The London Summer Lecture 2016 with Professor Paul Tod

Professor Paul TodOn Thursday 2 June 2016, St John’s alumni gathered at the London Mathematical Society to hear Professor Paul Tod, Official Fellow and Tutor in Mathematics, lecture on ‘Black Holes in General Relativity’.

Professor Tod opened by explaining the appeal of black holes: an exciting idea that can be described without ‘scary formulas’ or misleading simplification. He began his account in the eighteenth century, with the clergyman and natural philosopher John Michell. Michell’s 1783 paper to the Royal Society on ‘Dark Stars’ had laid the foundation for the search for black holes, but his fundamental premise (that light is slowed by gravity) was incorrect. The search was on for the right way to do Michell’s argument.

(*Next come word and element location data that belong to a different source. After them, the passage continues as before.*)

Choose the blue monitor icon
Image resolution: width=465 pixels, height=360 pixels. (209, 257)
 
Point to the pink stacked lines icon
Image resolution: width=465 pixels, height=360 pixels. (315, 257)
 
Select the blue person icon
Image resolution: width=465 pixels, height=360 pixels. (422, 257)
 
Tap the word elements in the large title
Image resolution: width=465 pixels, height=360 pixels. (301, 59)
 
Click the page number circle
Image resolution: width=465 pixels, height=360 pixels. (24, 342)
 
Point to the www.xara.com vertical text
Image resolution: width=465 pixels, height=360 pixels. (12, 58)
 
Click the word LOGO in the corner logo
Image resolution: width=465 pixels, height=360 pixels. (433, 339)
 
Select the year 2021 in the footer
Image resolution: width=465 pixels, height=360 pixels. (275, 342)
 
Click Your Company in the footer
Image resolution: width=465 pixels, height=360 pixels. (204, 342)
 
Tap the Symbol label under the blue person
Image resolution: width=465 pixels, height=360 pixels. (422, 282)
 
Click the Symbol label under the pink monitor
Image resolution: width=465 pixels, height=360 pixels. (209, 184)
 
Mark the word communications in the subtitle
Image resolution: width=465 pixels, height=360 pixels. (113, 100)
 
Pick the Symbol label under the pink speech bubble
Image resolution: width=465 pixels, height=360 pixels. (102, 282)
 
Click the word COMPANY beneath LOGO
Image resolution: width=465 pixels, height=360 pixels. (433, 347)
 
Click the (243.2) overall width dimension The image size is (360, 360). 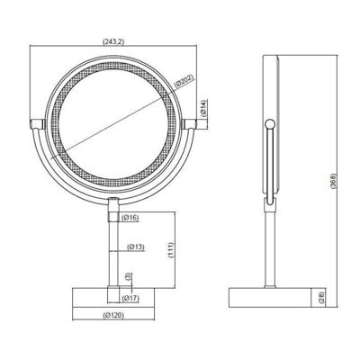click(113, 40)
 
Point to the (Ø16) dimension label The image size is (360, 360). click(131, 217)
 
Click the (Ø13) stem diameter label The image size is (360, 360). click(136, 246)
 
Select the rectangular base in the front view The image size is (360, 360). click(113, 296)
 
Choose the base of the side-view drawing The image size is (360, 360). click(269, 296)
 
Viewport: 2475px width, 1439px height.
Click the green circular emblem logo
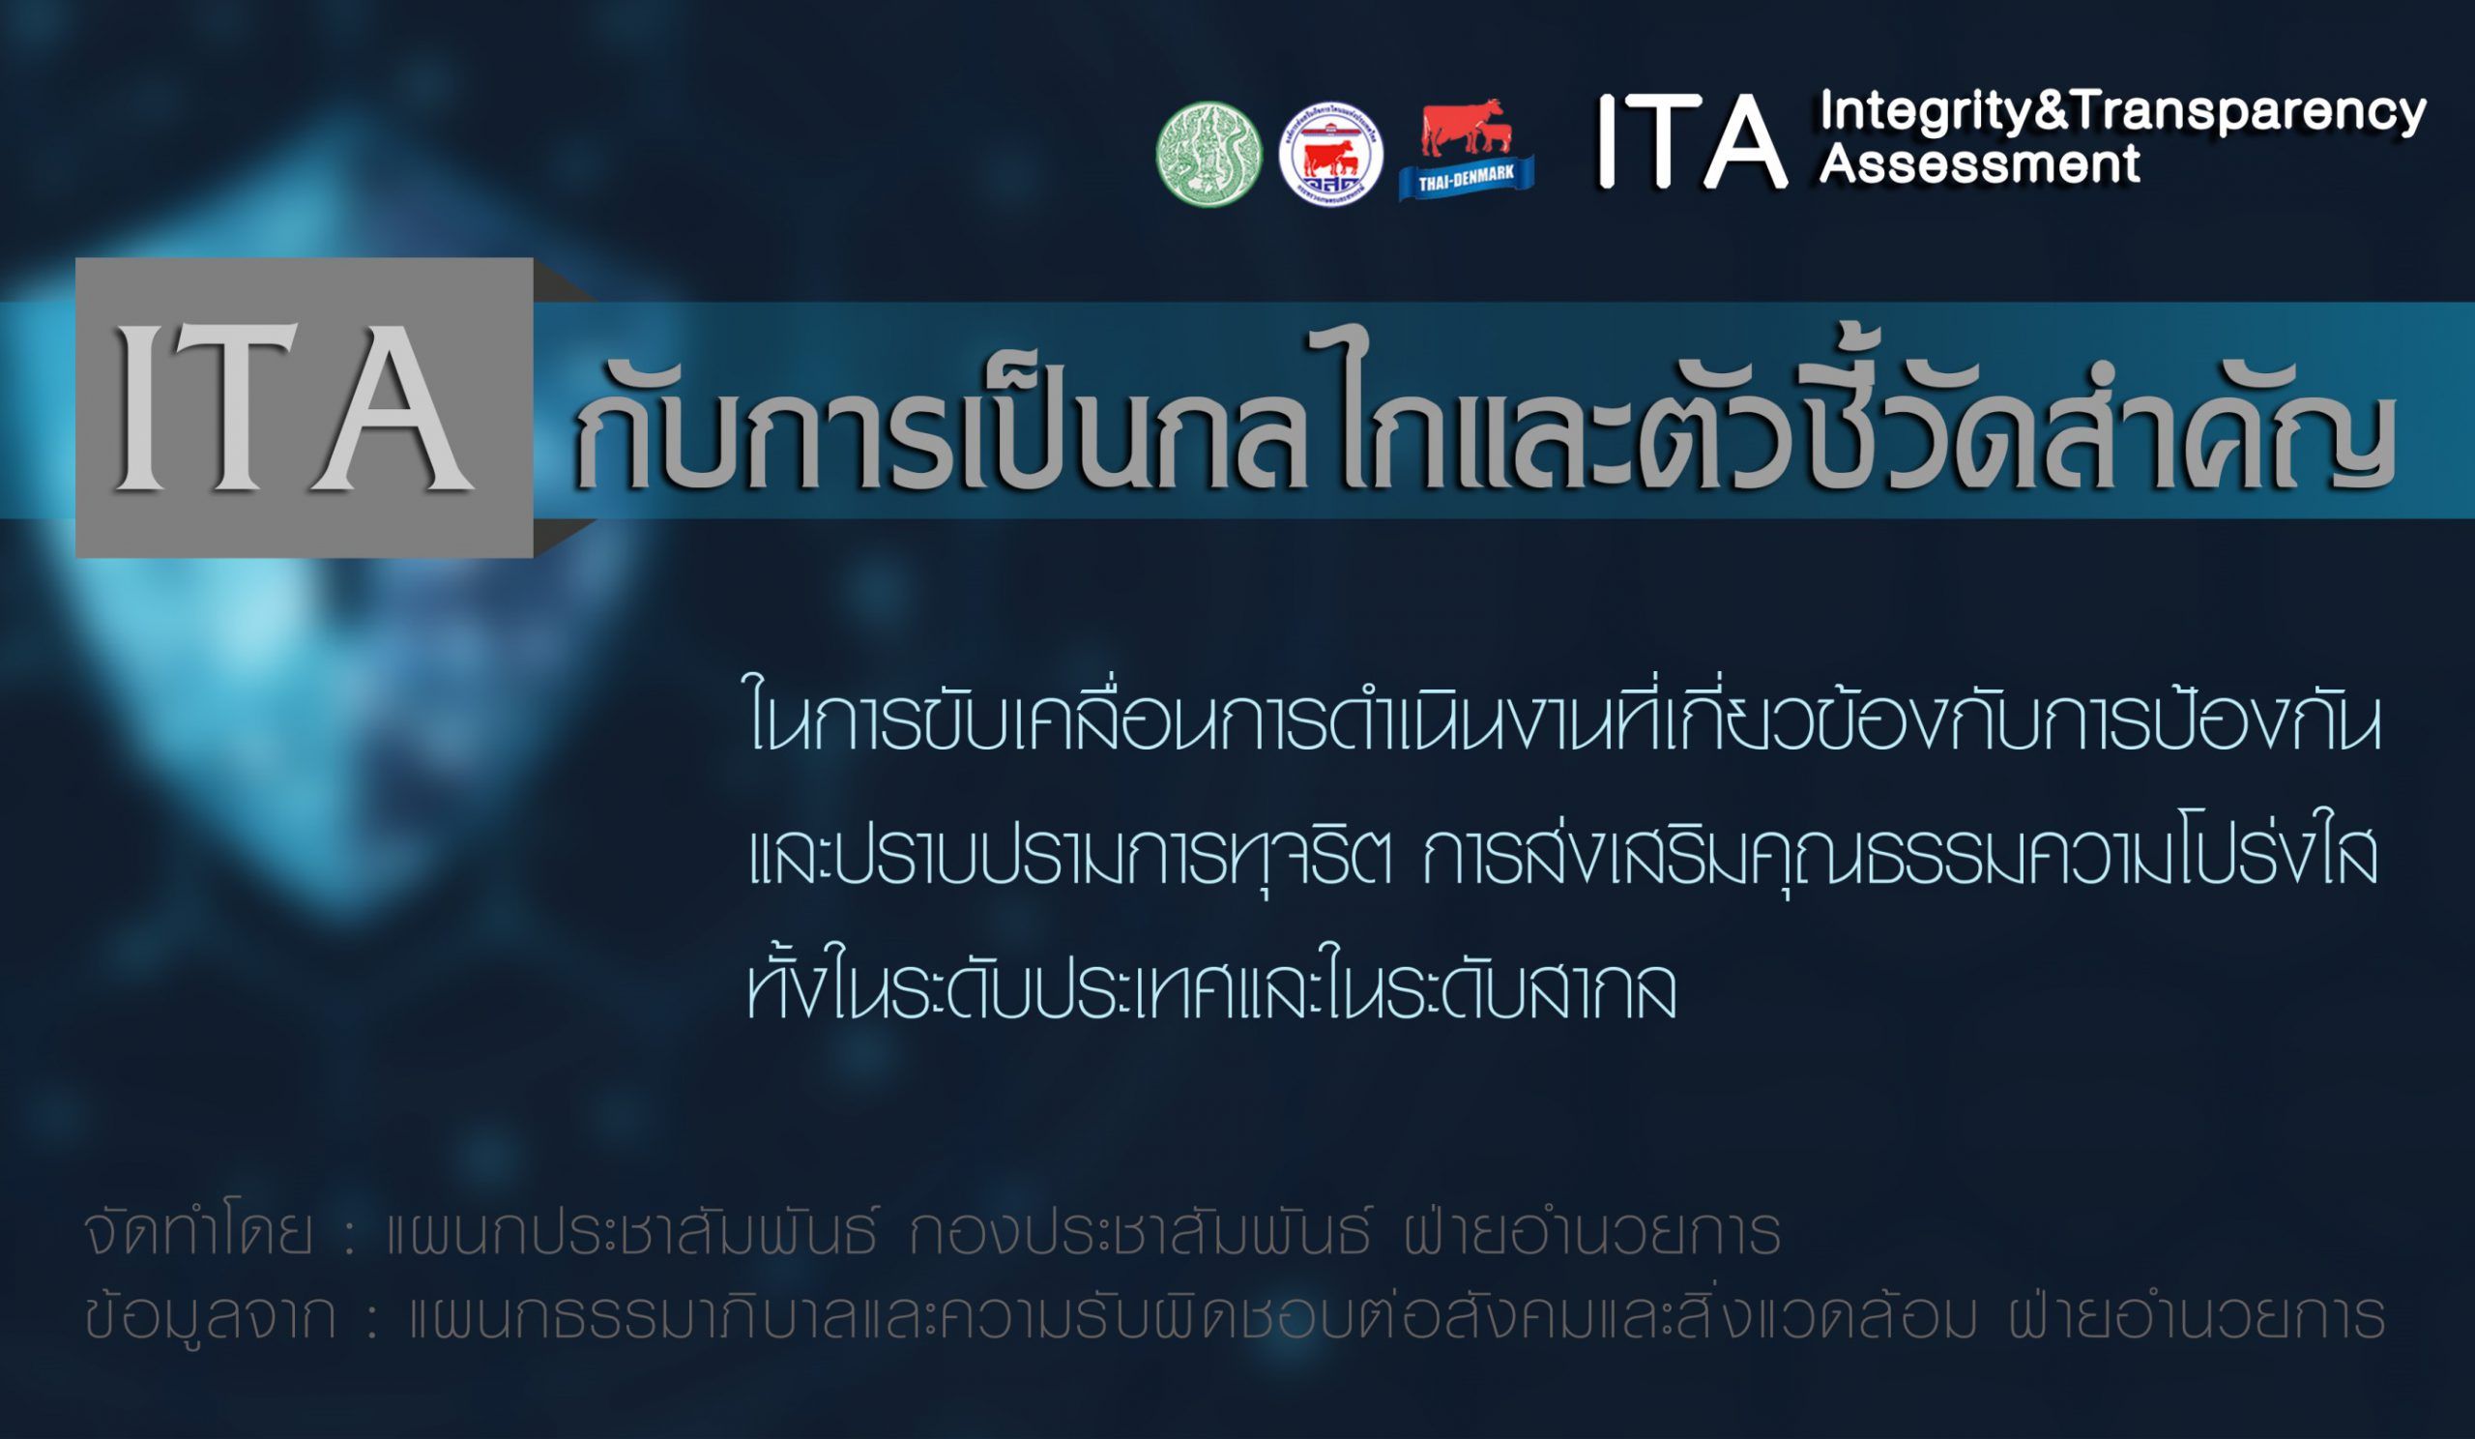point(1209,154)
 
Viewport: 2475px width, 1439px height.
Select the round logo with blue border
point(1331,154)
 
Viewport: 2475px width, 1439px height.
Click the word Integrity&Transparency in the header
point(2122,113)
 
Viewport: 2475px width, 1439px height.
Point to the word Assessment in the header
point(1979,163)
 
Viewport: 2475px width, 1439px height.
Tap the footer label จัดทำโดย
point(197,1233)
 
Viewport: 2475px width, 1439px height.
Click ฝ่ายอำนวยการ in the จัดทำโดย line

With the acceptance that the speed of light is the same for all observers, scientists were able to develop the notion of special relativity and explore how gravity bends the path of light. In 1915, Einstein had predicted that the path of light is not straight, and this was confirmed by Eddington in 1919. But although the curvature of spacetime was described by John Wheeler (‘Spacetime tells matter how to move. Matter tells spacetime how to curve’), in what Professor Tod called ‘the kind of thing you could have in cross-stitch over your bed’, the final piece of the Black Hole puzzle remained elusive. How could we detect something that is tiny, completely black, and millions of miles away?

Professor Tod concluded by examining the exciting new research to come out of the Laser Interferometer Gravitational-Wave Observatory (LIGO). Just two days after they were turned on for the first time, the measuring instruments developed at LIGO detected ripples in the fabric of spacetime – gravitational waves – that prove the existence of black holes. Professor Tod ended his lecture by speculating about the wealth of further information that these measuring devices would be likely to bring to research on black holes.

Questions from alumni ranged from curiosity about Michell’s original conception of light, through the nature of black holes, to the construction of the LIGO interferometer machines. The discussion ended with a reflection on the funding mechanisms for modern science and how these might affect the way that research is carried out.

Light Cone With time increasing up the page, the light cone represents an incoming then outgoing flash of light, expanding like ripples on a pond. Since nothing can travel faster than light, the cone serves to demarcate the future of an event as the events that can be reached from it and the past as the events through which it can have passed.